Document passage:
▼
Ephrin-B3 is a protein that in humans is encoded by the EFNB3 gene.

EFNB3, a member of the ephrin gene family, is important in brain development as well as in its maintenance. The EPH and EPH-related receptors comprise the largest subfamily of receptor protein-tyrosine kinases. EPH receptors typically have a single kinase domain and an extracellular region containing a Cysteine-rich domain and 2 fibronectin type III repeats. The ephrin ligands and receptors have been named by the Eph Nomenclature Committee (1997) based on their structures and sequence relationships. Ephrins are divided into the ephrin-A (EFNA) class, which are anchored to the membrane by a glycosylphosphatidylinositol linkage, and the ephrin-B (EFNB) class, which are transmembrane proteins. Ephrin-B ligands also contain an intracellular tail with highly conserved tyrosine residues and a PDZ-binding motif at the C-terminus.  This tail functions as a mechanism for reverse signaling, where signaling occurs into the ligand-containing cell, as opposed to the cell with the receptor. Upon receptor-ligand interaction the tyrosine residues become phosphorylated and there is recruitment of PDZ domain-containing proteins. The Eph family of receptors are similarly divided into two groups based on the similarity of their extracellular domain sequences and their affinities for binding ephrin-A and ephrin-B ligands.
▲
What to do:
[1] Translate this sentence from the ephrin text into Spanish: "Ephrin-B3 is a protein that in humans is encoded by the EFNB3 gene."
[2] Resume the text about Ephrin-B3 and its receptors after its last sentence, adding a few sentences in the same style.
You don't need the rows for anything here.

Material provided:
▼
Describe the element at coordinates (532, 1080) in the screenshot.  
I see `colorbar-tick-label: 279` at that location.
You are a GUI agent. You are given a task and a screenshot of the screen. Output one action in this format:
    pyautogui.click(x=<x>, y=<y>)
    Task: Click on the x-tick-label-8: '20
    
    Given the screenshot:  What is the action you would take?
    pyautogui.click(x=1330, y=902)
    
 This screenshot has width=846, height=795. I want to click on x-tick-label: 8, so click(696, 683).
▲
Solved problems:
[1] La efrina-B3 es una proteína que en los humanos está codificada por el gen EFNB3.

[2]
EphrinB3 has been implicated in mediating various developmental events, particularly in the nervous system. EphrinB3 reverse signaling is important for axon pruning and synapse and spine formation during postnatal development of the nervous system.  Previous work has also shown that signaling through this ligand is important for radial migration during cortical development. Moreover, levels of EFNB3 expression are particularly high in several forebrain subregions compared to other brain subregions, and may play a pivotal role in forebrain function. It has been suggested that ephrinB3 signaling is necessary for synaptic plasticity to occur in the hippocampus; this implicates ephrinB3 as a major player in learning and memory. More recently, ephrinB3 has been shown to regulate proliferation of neural stem cells in the adult subventricular zone (SVZ).